Transform pipelines — honest CIs for data-dependent preprocessing¶
Most applied work runs some preprocessing before the model: imputing a missing covariate, trimming implausible values, dropping outliers by a data-driven rule. The estimate then carries the fingerprints of that preprocessing — but the standard inference pretends the cleaned data were handed down from on high. If the imputation model, the trim bounds, or the outlier flags would have come out differently on a different sample, your confidence interval is too narrow.

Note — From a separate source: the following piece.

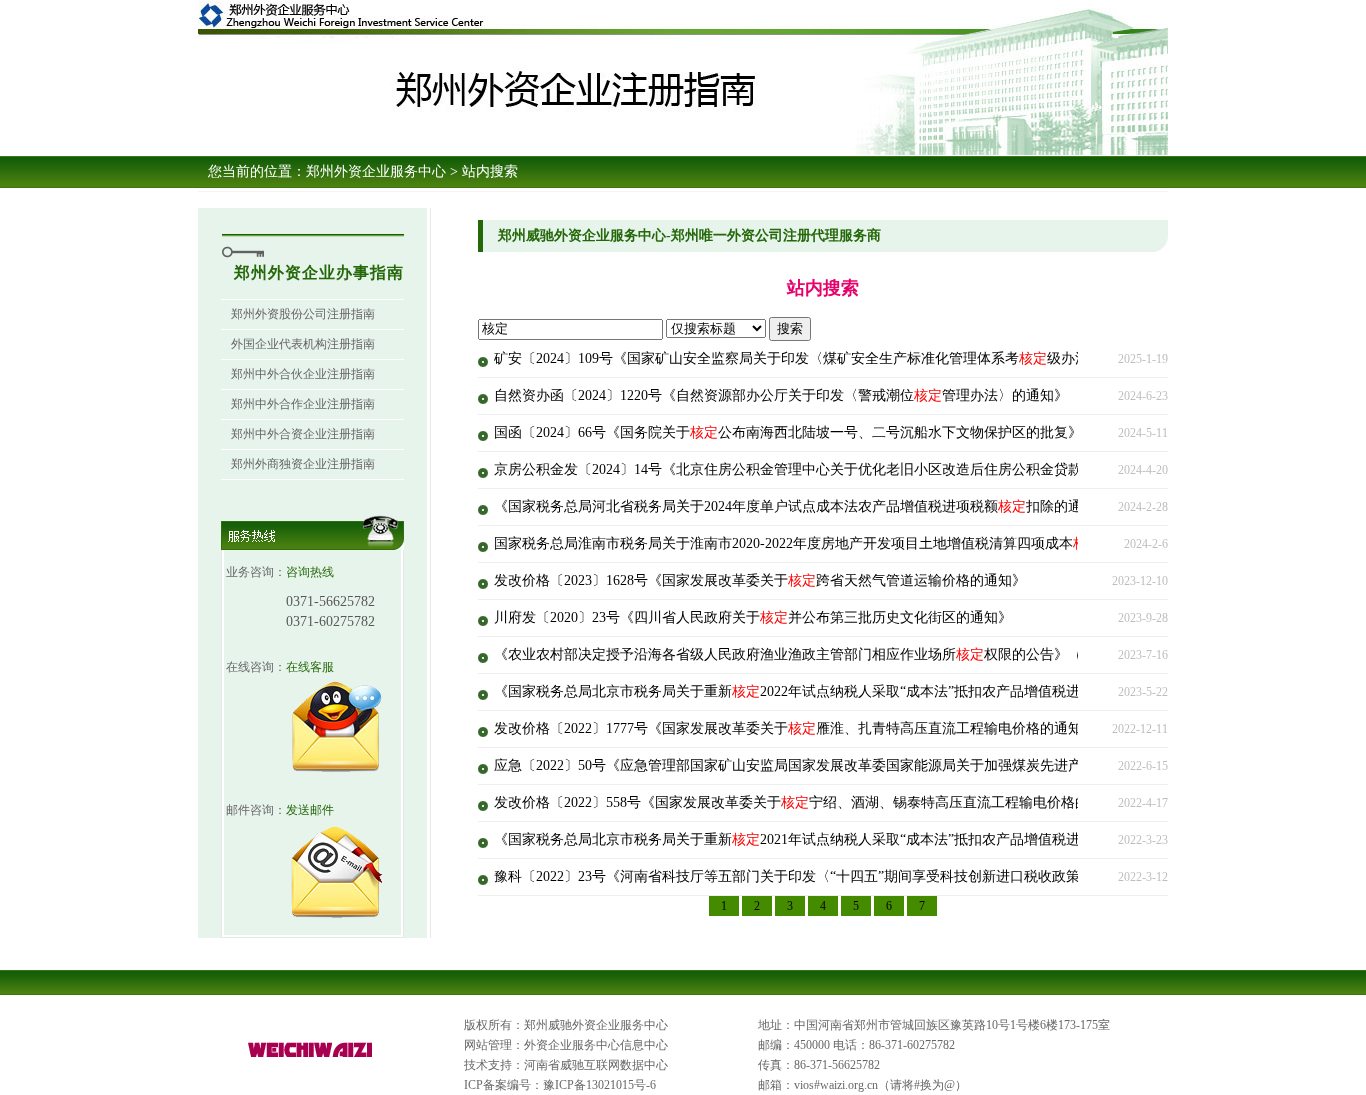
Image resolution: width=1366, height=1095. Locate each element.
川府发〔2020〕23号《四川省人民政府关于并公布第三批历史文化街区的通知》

A pymargins transform pipeline closes that gap. You pass
transforms=[...] to a bootstrap session; each stage is a frame → frame
transform that the bootstrap re-derives on every replicate, exactly the
way matching re-matches. The imputer re-fits, the
trim bounds recompute, the outlier rule re-runs — so the resample
distribution absorbs the variability of the preprocessing itself.
This demo runs three stages end-to-end on the Wage panel:
reimpute— bootstrap-then-impute multiple imputation, and how its CI widens relative to a naive single-imputation bootstrap.Composition — chaining
reimputewith atrimstage in one pipeline.drop_outliers— a data-driven outlier rule re-derived per replicate.
It closes with the structural guards: the combinations the session rejects at construction, and why.
import warnings
import numpy as np
import pandas as pd
import statsmodels.formula.api as smf
from linearmodels.datasets import wage_panel
from sklearn.experimental import enable_iterative_imputer # noqa: F401
from sklearn.impute import IterativeImputer
from pymargins import Margins, drop_outliers, reimpute, trim
cols = ["lwage", "exper", "educ", "married", "union"]
df = wage_panel.load().reset_index(drop=True)[cols].copy()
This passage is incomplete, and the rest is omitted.